Currently, PLA plastic is a widely used material for desktop 3D printer. PLA plastic is a biodegradable and made from starch of renewable plant resources.
Advantages of FDM 3D Printing
- Simple system construction, easy operation, low maintenance costs, and safe system operation.
- Use Non-toxic material, and the equipment system can be installed and used in office.
- It can produce parts of any complexity, often used for molding parts with complex internal cavities, holes and more.
- There is no chemical change in the raw material during the forming process, resulting in minimal warping and deformation of the parts.
- High material utilization rate, with long material lifespan.
- Support removal is simple, no need for chemical cleaning.
Disadvantages of FDM 3D Printing
- The surface of the printed parts have noticeable stripes.
- Strength along the vertical direction of the printing axis is relatively weak.
- Support structures need to be designed and fabricated.
- The entire cross-section needs to be scanned and coated, leading to longer forming times.
- Raw materials can be expensive.
Post-process for FDM Printed Parts
Remove Support Structures
First step, Use tools such as cutting pliers, tweezers and shovel knives to remove the part support structures made by FDM 3D printing.
Sanding is for removing burrs and machining lines from the part’s surface. Common tools for sanding include files and sandpaper which are usually used manually.
Polishing aims to make the part’s surface smoother and more even, achieving an effect close to a mirror-like or glossy finish. Mechanical polishing is the most commonly used method.
Coating is a process of applying material to the substrate’s surface, creating a protective, decorative, or function-specific layer.
Tips for FDM 3D printing
- To prevent warping issues, avoid large flat areas in your designs and incorporate fillets at sharp corners.
- Keep in mind that FDM parts are inherent anisotropy, so they may not be suitable for critical mechanical components.
- Due to material extrusion, vertical features (in the Z direction) should not be smaller than the layer height, typically ranging from 0.1 to 0.2 mm.
- The size of Planar features should not be smaller than the nozzle diameter.
- For wall thickness, it’s better at least 2 to 3 times larger than the nozzle diameter, generally minimum 1mm.
Application of FDM 3D printing
The aerospace industry is one of the first areas where FDM 3D printing technology has landed. Using 3D printing technology, lightweight aerospace parts can be printed, which not only reduces manufacturing and transportation costs, but also realizes the efficient production of parts.
For example, spacex’s Falcon 9 rocket uses 3D printing technology to create many key power components such as turbomuders. It is expected that the commercial space industry will significantly increase the proportion of 3D printing technology in the future.

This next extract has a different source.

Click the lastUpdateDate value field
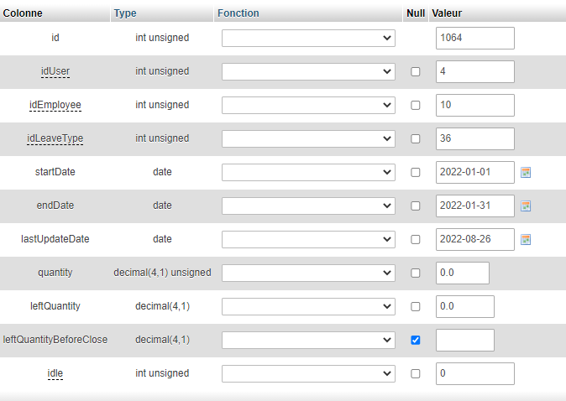 (474, 239)
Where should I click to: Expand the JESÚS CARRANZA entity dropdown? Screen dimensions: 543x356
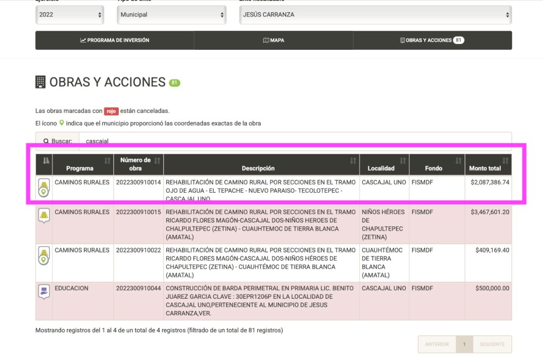point(375,15)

The automotive industry is also an important application area for 3D printing technology. On flagship models such as the S Series, German Mercedes-Benz extensively uses 3D printing to produce automotive functional parts such as air conditioning vents and interior trim parts, which not only improves production efficiency, but also enables highly customized parts.
In the medical industry, the application of FDM 3D printing is also becoming more and more extensive. It can be used to custom printing of dental braces, artificial bones and other implants, which will help a lot for surgical success.